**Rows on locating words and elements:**
* * *
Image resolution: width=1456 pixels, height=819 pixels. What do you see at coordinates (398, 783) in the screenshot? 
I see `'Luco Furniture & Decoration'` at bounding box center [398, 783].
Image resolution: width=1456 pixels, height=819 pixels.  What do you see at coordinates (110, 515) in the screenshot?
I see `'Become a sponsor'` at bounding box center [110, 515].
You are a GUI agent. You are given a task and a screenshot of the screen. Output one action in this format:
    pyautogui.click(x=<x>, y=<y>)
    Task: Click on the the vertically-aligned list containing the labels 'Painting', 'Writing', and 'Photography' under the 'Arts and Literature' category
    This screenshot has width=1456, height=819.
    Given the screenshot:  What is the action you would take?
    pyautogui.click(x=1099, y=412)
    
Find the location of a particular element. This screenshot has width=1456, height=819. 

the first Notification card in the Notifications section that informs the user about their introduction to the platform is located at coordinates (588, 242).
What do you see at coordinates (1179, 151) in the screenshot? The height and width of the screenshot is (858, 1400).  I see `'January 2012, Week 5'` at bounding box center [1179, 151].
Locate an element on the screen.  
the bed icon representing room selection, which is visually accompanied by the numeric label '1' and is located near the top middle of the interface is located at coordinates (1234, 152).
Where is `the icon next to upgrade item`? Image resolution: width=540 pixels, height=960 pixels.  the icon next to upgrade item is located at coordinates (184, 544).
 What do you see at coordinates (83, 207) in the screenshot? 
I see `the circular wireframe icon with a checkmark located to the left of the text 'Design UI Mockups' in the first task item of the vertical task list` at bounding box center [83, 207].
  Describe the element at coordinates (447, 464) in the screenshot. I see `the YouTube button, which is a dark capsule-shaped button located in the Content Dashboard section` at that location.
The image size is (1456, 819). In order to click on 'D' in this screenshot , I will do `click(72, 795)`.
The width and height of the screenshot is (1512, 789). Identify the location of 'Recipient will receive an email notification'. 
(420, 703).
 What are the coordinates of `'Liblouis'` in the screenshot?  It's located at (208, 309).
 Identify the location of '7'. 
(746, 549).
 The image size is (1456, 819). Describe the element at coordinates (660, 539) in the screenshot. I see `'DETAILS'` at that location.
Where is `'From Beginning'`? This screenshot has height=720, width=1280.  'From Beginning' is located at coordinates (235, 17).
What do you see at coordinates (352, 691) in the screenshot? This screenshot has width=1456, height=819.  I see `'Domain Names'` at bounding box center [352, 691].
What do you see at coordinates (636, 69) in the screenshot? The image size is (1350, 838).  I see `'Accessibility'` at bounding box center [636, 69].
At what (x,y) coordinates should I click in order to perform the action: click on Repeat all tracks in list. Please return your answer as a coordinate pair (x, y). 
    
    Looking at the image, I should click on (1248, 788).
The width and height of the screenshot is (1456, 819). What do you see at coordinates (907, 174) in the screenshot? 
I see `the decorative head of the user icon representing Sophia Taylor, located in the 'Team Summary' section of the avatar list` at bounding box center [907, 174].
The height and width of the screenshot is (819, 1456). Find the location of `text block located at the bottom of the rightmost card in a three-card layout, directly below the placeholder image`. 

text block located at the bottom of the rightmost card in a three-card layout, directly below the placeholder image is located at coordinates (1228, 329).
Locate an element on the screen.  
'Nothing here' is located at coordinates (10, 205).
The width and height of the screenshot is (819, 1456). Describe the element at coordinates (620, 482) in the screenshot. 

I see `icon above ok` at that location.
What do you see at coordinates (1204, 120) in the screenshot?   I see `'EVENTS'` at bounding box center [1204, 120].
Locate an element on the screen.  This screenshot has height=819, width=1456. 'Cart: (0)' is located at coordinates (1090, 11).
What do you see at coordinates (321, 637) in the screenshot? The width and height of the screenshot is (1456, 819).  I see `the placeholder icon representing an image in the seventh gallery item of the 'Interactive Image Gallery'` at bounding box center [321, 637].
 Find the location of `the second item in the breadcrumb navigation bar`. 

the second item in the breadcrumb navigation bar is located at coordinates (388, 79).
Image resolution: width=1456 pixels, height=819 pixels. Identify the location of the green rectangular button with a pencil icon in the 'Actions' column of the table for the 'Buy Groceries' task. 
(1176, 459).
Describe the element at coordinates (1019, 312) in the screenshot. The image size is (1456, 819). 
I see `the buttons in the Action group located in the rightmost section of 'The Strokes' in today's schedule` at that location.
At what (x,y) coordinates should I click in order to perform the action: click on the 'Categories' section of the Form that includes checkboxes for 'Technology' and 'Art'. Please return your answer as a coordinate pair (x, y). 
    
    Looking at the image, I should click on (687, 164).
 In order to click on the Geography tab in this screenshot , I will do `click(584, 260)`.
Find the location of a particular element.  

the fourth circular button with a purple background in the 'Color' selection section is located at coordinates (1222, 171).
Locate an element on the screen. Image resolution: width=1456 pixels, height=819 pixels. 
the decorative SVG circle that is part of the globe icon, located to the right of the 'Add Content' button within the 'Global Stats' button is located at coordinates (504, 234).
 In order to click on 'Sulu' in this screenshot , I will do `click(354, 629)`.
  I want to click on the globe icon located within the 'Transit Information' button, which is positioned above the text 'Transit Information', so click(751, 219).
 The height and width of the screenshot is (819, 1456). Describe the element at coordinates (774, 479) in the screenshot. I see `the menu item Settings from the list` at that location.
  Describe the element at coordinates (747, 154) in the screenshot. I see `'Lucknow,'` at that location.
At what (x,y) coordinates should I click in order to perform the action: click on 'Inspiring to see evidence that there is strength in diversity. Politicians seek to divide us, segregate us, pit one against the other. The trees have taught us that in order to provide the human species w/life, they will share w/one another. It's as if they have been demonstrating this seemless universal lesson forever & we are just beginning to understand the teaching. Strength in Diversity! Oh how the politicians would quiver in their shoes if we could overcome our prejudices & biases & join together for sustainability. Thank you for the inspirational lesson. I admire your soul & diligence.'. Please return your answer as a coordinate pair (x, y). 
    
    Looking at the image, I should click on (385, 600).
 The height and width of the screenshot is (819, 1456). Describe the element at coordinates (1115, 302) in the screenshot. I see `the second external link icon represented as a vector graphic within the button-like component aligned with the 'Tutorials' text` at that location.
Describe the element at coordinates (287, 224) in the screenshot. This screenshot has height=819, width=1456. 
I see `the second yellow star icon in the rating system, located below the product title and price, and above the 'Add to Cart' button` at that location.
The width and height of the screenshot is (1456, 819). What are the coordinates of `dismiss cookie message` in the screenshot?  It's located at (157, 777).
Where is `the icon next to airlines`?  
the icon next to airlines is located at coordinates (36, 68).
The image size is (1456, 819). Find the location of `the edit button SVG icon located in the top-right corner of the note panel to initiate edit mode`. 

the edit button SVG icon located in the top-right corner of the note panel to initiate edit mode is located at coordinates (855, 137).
* * *
**Work to be completed:**
Reproduce the rows above without any changes, covering the stretch from the line containing "In order to click on the" through the line containing "Describe the element at coordinates (747, 154)".

**Task output:**
 In order to click on the Geography tab in this screenshot , I will do `click(584, 260)`.
Find the location of a particular element.  

the fourth circular button with a purple background in the 'Color' selection section is located at coordinates (1222, 171).
Locate an element on the screen. Image resolution: width=1456 pixels, height=819 pixels. 
the decorative SVG circle that is part of the globe icon, located to the right of the 'Add Content' button within the 'Global Stats' button is located at coordinates (504, 234).
 In order to click on 'Sulu' in this screenshot , I will do `click(354, 629)`.
  I want to click on the globe icon located within the 'Transit Information' button, which is positioned above the text 'Transit Information', so click(751, 219).
 The height and width of the screenshot is (819, 1456). Describe the element at coordinates (774, 479) in the screenshot. I see `the menu item Settings from the list` at that location.
  Describe the element at coordinates (747, 154) in the screenshot. I see `'Lucknow,'` at that location.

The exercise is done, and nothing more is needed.